Problem statement. Return only the lines running from the one that contains "Viewport: 644px width, 362px" through the end of the entries, exactly, both ends included. Omit pictures.

○ ○ ○ ○ ○

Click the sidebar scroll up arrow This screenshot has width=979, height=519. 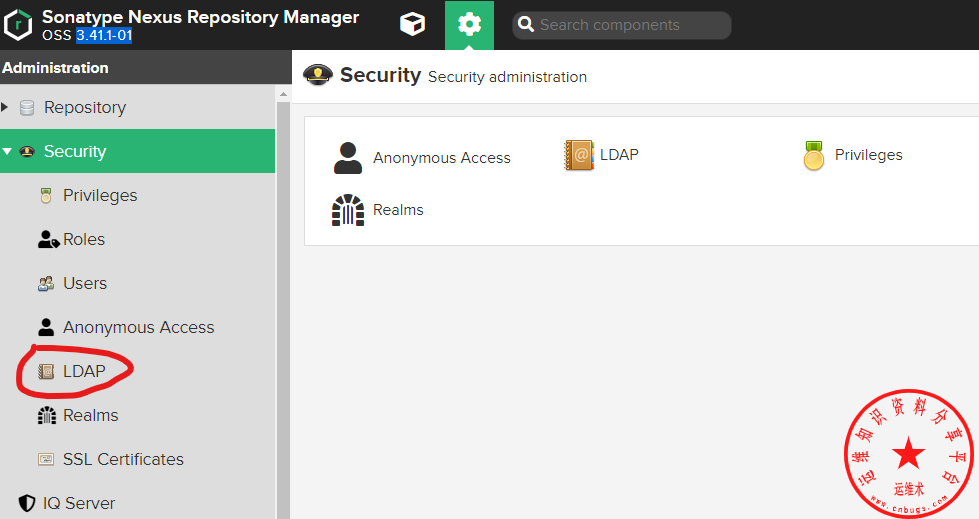(x=283, y=94)
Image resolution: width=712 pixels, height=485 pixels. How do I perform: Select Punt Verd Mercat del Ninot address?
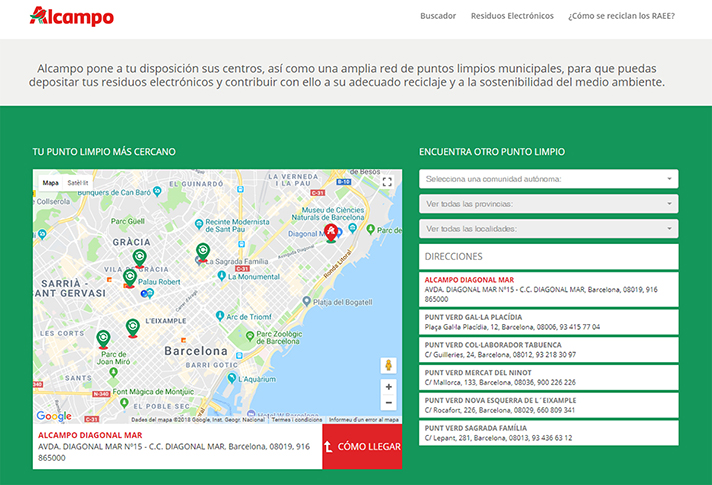click(548, 377)
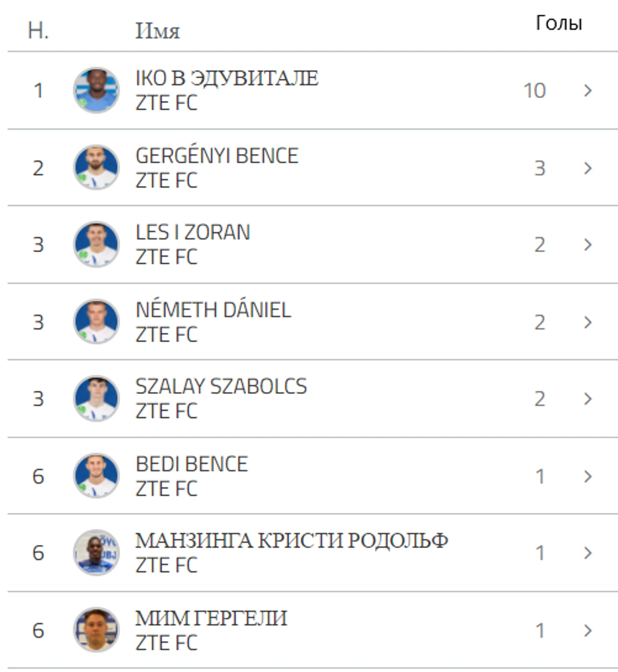Screen dimensions: 618x672
Task: Open Németh Dániel row chevron
Action: (x=588, y=322)
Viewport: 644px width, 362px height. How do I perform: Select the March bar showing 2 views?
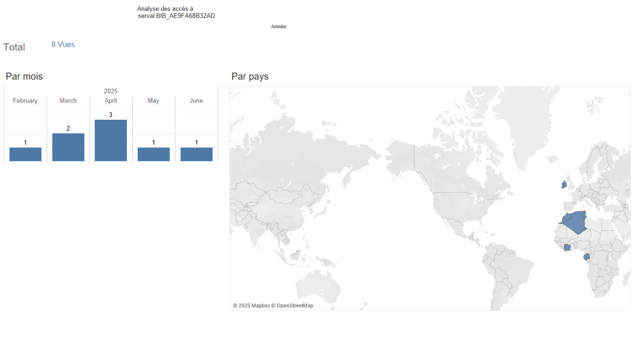click(x=68, y=147)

○ ○ ○ ○ ○

Solution for this task.
Viewport: 644px width, 362px height. How do I perform: Select the March bar showing 2 views?
click(x=68, y=147)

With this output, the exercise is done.